Acteurs de santé de proximité, les pharmaciens sont en contact étroit avec l’ensemble de la population. La pharmacie est un espace de confiance, où les citoyens se livrent volontiers, exprimant leurs difficultés, parfois au-delà des seuls problèmes de santé. Parce qu’ils ont un lien privilégié avec leurs patients, les pharmaciens sont en mesure de repérer des signes de fragilité, des comportements inquiétants, l’expression d’un isolement social, et ils sont surtout capables de fournir des informations fiables aux personnes.

À titre d’exemple, les ruptures de soins sont très fréquentes et presque systématiques en cas de dérives sectaires (comme les ruptures avec l’environnement d’origine). Les pharmaciens peuvent, à ce titre, jouer un rôle essentiel de prévention, en informant les personnes sur les risques de santé, en les incitant à continuer de voir leur médecin traitant et, dans des cas spécifiques, à solliciter la Miviludes.

Collaboration avec l’Ordre

Notre collaboration avec l’Ordre national des pharmaciens est ancienne. En tant qu’institution ordinale, il joue un rôle majeur dans le repérage et l’instruction de l’exercice illégal de la pharmacie, qui peut être l’un des leviers utilisés par les mouvements sectaires.

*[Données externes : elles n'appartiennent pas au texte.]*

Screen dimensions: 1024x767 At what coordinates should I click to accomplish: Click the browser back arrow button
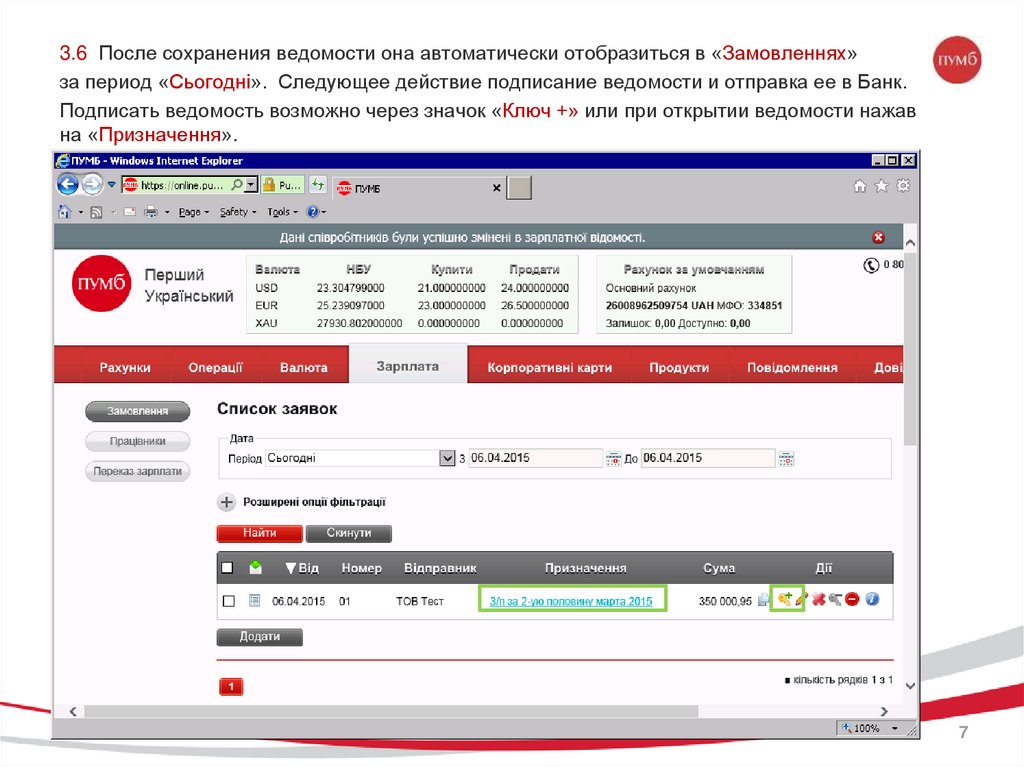pyautogui.click(x=68, y=184)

Avec la convention que nous avons signée début novembre, nous souhaitons aller plus loin, en posant un cadre souple, agile, visant à accroître nos échanges, partager nos analyses et sensibiliser l’ensemble des pharmaciens à la détection et au signalement des pratiques sectaires. Cette convention prévoit notamment l’élaboration conjointe de messages d’information et de sensibilisation aux risques de dérives sectaires, dont une fiche d’aide au repérage des risques d’empreinte sectaire chez les patients, destinée aux pharmaciens, et la diffusion aux pharmaciens de supports élaborés par la Miviludes.

ACTIONS DE L'ORDRE

Début 2024, l’Ordre a contribué aux travaux parlementaires ayant abouti à la loi du 10 mai 2024, visant à renforcer la lutte contre les dérives sectaires et l’accompagnement des victimes. Il a participé au comité d’appui à l’encadrement des pratiques non conventionnelles en santé, aux côtés   de la Miviludes et des autres ordres de santé, de représentants institutionnels, de représentants de patients et de sociétés savantes.

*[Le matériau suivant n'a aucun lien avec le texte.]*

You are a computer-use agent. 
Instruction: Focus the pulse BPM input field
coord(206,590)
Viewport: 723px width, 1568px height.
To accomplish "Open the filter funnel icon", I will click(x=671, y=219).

Dans le cadre de son partenariat avec la Miviludes, l’Ordre sera appelé à se mobiliser pour mettre à disposition des pharmaciens des outils d’information (en lien, notamment, avec le programme « La minute santé publique » du Cespharm) et d’aide au repérage des risques d’empreinte sectaire chez les patients. Par ailleurs, l’Ordre a pour mission de défendre l’intérêt collectif de la profession devant les tribunaux, dans un objectif de santé publique. 

À cet égard, il est amené à être partie civile dans des procédures pénales d’exercice illégal, dans des situations de dérives thérapeutiques, y compris dans un contexte de dérives sectaires.